The point number two I direct against Not Just Bikes himself just a few videos back when he lavishly praised the Driebergen-Zeist train station in Netherlands. The huge problem that I have with Driebergen-Zeist train station is that it took lots of bulldozing to rework the landscape around the station. In the latest video he repeatedly denounces bulldozing, but in the train station video he did not notice that the landscape around the station used to be perfectly flat and it took lots of bulldozing and infrastructure constructing to give it its current design.

I am more radical than he is. I am anti-industrial in general. I prefer a more minimal infrastructure where everyone can coexist on the same road with necessary special infrastructure only for trains such as here.
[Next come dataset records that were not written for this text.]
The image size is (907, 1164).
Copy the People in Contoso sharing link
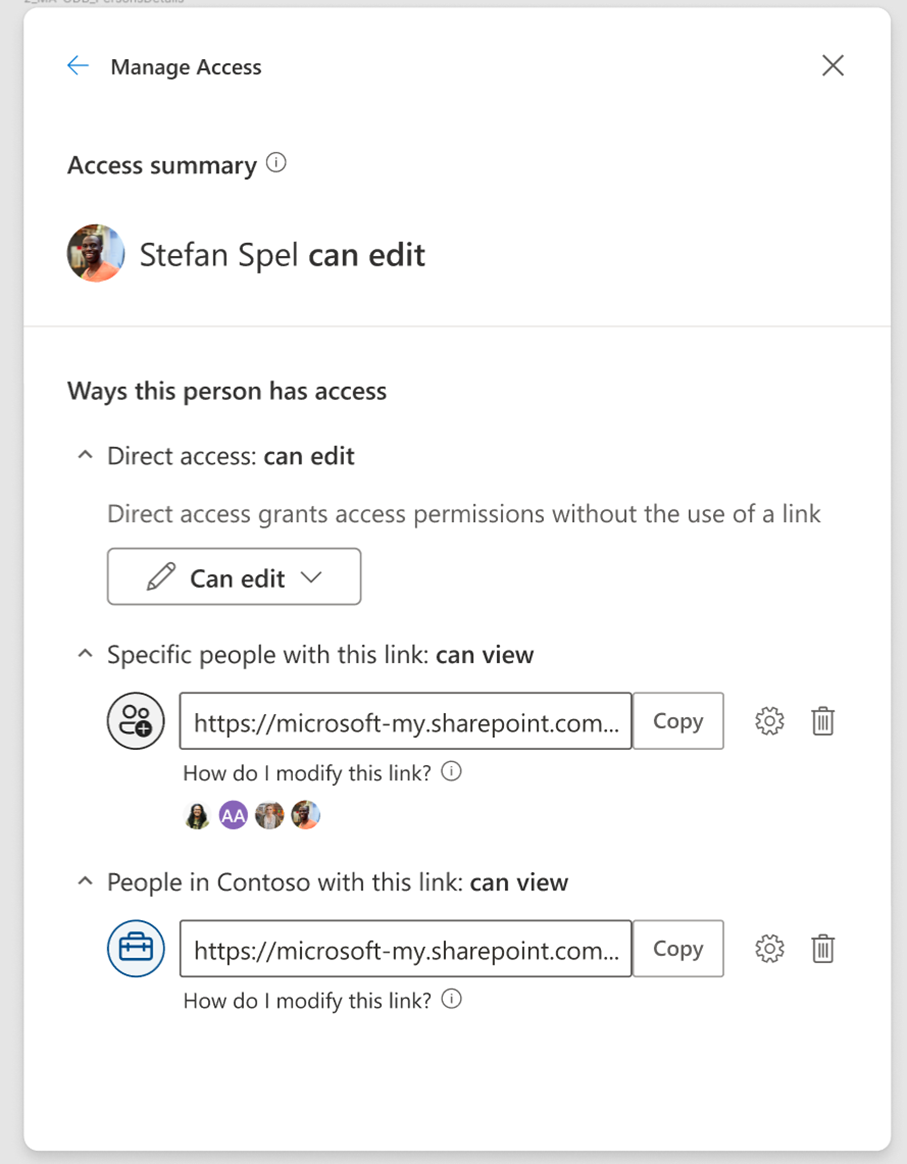(678, 949)
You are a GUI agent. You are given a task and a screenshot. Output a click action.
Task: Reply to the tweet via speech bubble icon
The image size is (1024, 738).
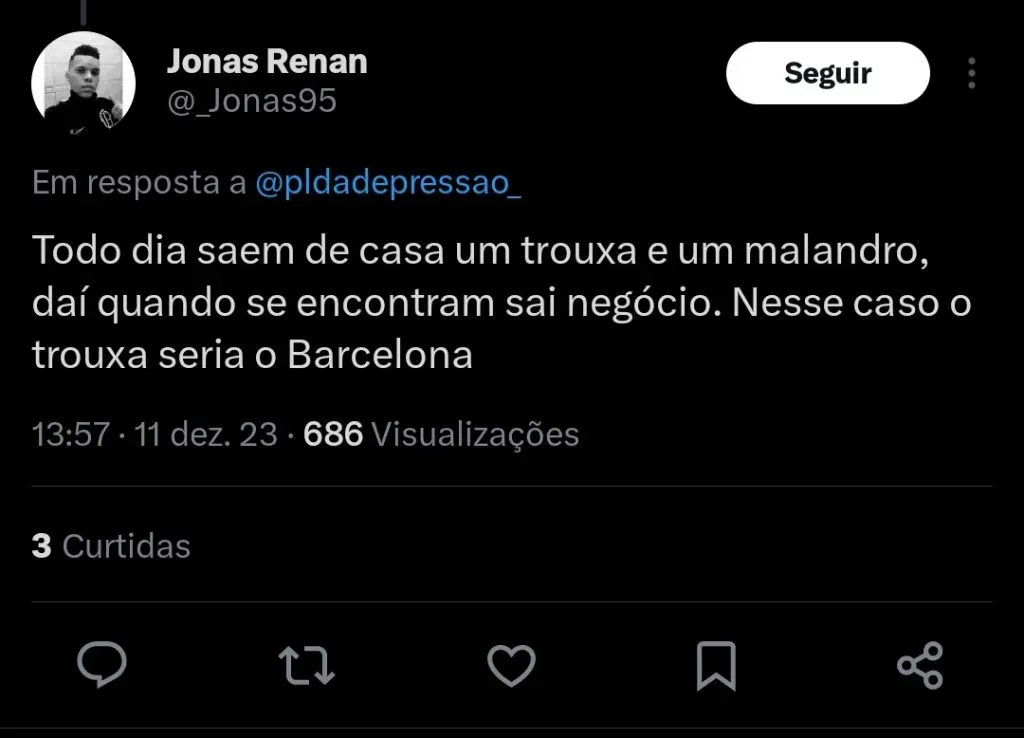click(x=102, y=665)
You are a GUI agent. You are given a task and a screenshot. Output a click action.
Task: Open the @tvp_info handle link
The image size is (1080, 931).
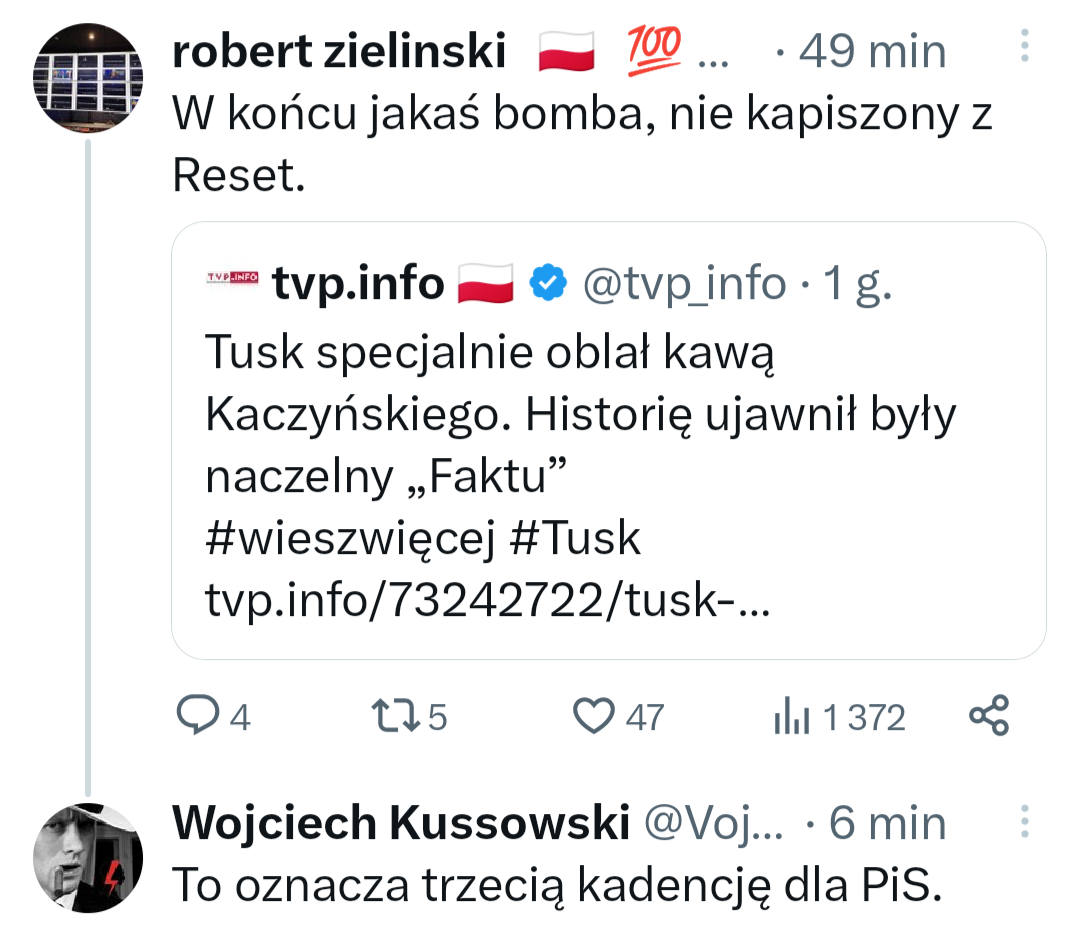(684, 284)
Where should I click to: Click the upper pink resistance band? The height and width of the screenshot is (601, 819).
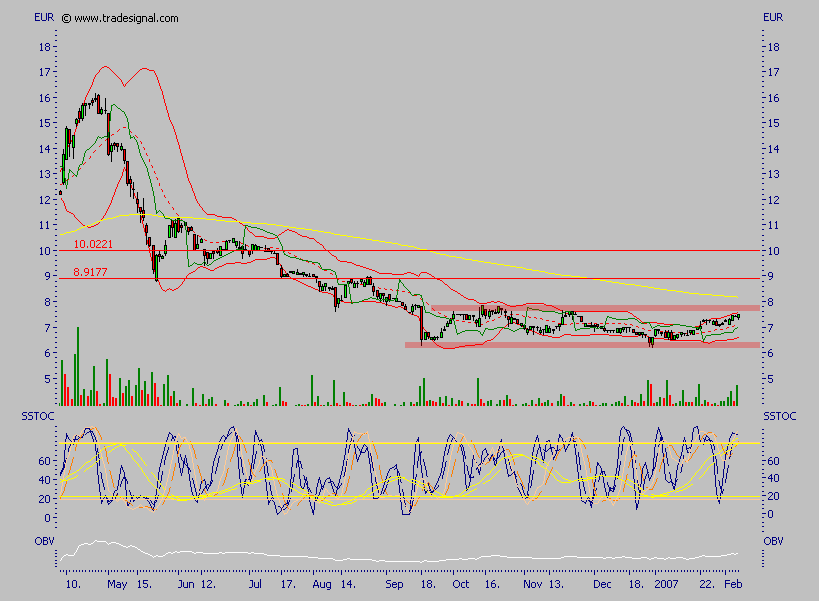[595, 308]

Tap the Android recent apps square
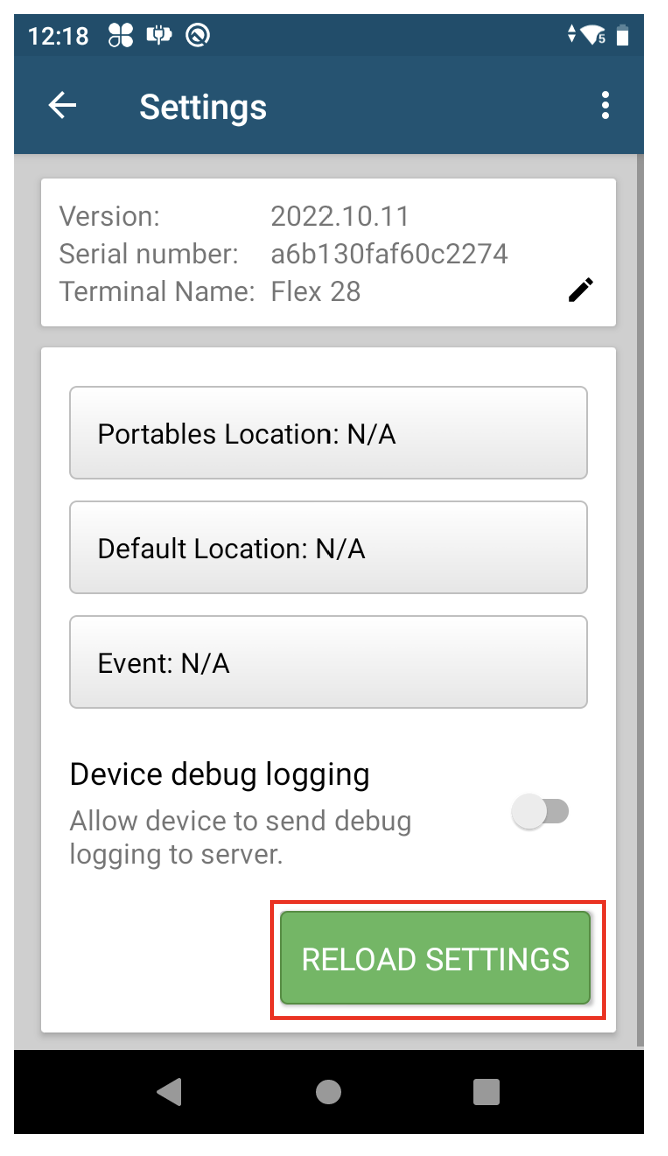point(487,1092)
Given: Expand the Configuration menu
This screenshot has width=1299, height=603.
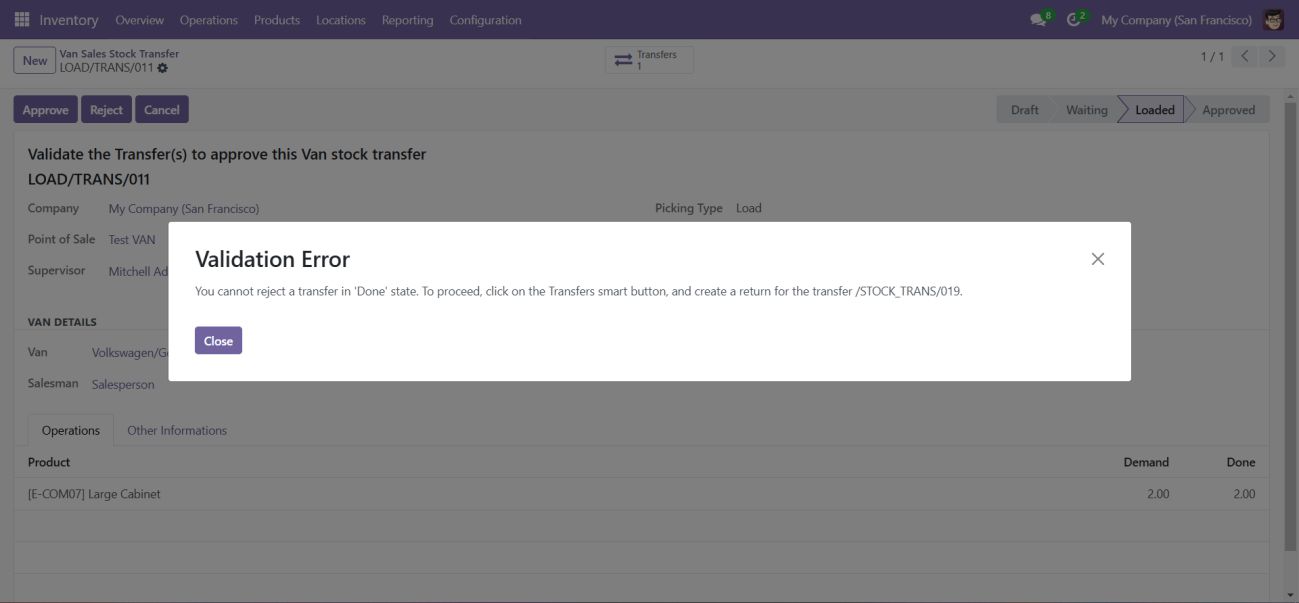Looking at the screenshot, I should [x=485, y=20].
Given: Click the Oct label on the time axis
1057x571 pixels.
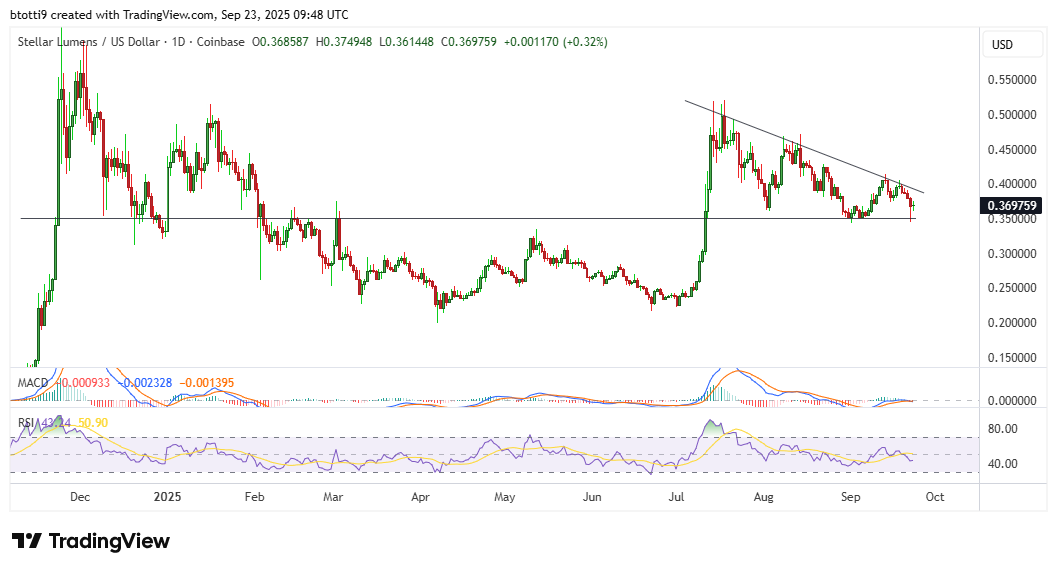Looking at the screenshot, I should pyautogui.click(x=937, y=496).
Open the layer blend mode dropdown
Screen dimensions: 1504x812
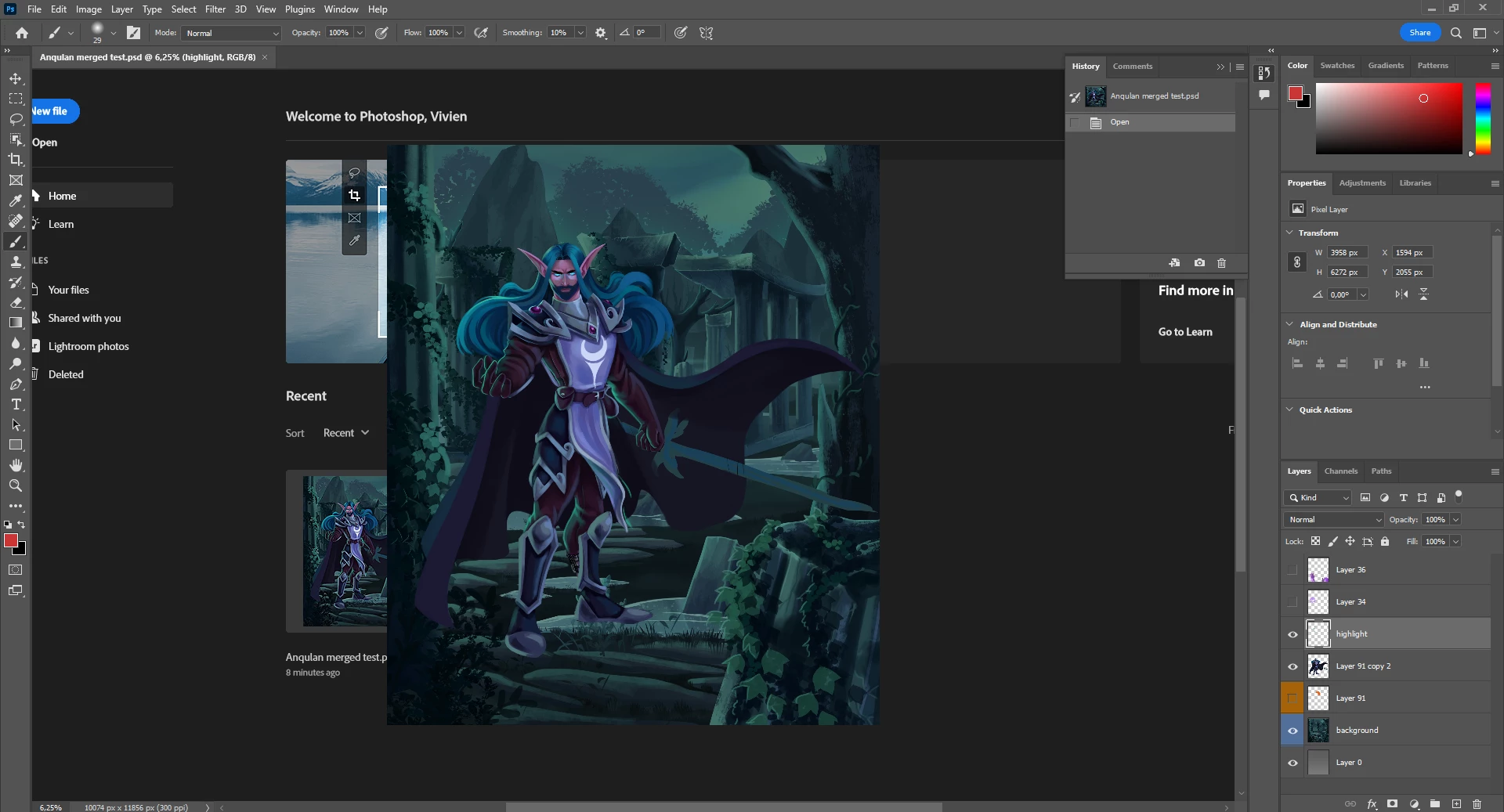(1333, 520)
Other good points in the Montreal video:

Walkable Islands

Every city has some nice patches to walk on. The real test is whether these nice patches are connected to each other. In Miami conurbation, generally a quite destitute car-centric wasteland, has some lovely walkable beach parks and cozy shopping centres, but when you try to walk from one such place to another, you definitely end up stranded on a sidewalkless road somewhere.

The reason for the walkable islands problem is political or administrative. An area, a block or two, is given to a single developer. This ensures a more or less coherent design for that area. It may be a good or bad design, but it will be more or less coherent as envisioned by the developer. At the same time it often also ensures that there will be no cohesion with anything around that area.

A related political problem is the current hype of bike infrastructure. When a city expresses willingness for bike infrastructure projects, they get funding more easily. In reality the city councillors are always far more concerned about preserving the car infrastructure: Talk about bike infrastructure is just to get the funding. So when it comes to actually building for bikes, the bike infrastructure is either placed incoherently in quiet streets that do not strictly need any special bike infrastructure or alongside highways that lead into bushes outside the city centre. The do *not* build infrastructure in busy highway-like central city streets where it is needed the most and where it would effectively moderate other traffic. And whatever bike infrastructure they build is uncontiguous and disjointed; there will be no unified network of bike lanes ever. All this is in evidence in Montreal and I have not seen "urbanists" take proper notice until very recently.

Hauptbahnhof test

This test involves walkability starting with a city's main railway station. I have mentioned earlier on this forum the walkability of airport surroundings for the same purpose. If main stations, ports and transport hubs are not approachable by pedestrians, then they are not meant for travelling. But main stations, ports and transport hubs are definitionally meant for travelling, so they should definitionally accommodate pedestrian travel also.

Privatised underground city

Sometimes in city centres traffic is deemed so dense that some of it is moved underground, be it rail, motor or pedestrians. When people are moved underground, it is rather hostile to let them walk in plain tunnels, so it is considered friendlier to surround them with some shops and the like. Moving pedestrians underground can be bolstered with the argument of saving them from weather, but plans of this kind transparently award a single firm a construction of what is essentially a massive underground shopping centre. This can have poor outcomes such as leaving the surface traffic unfixed or being even detrimental to it, if the entire idea is that constructing an underground shopping centre is in and of itself the fix. Shopping centres tend to hit smaller shops in the same area, meaning that the commercial atmosphere on the surface street may suffer. And finally, shopping centres tend to be closed outside shopping hours and in those times pedestrians would have to face the situation on the surface as it has become, even though the underground infrastructure was supposed to spare them from it.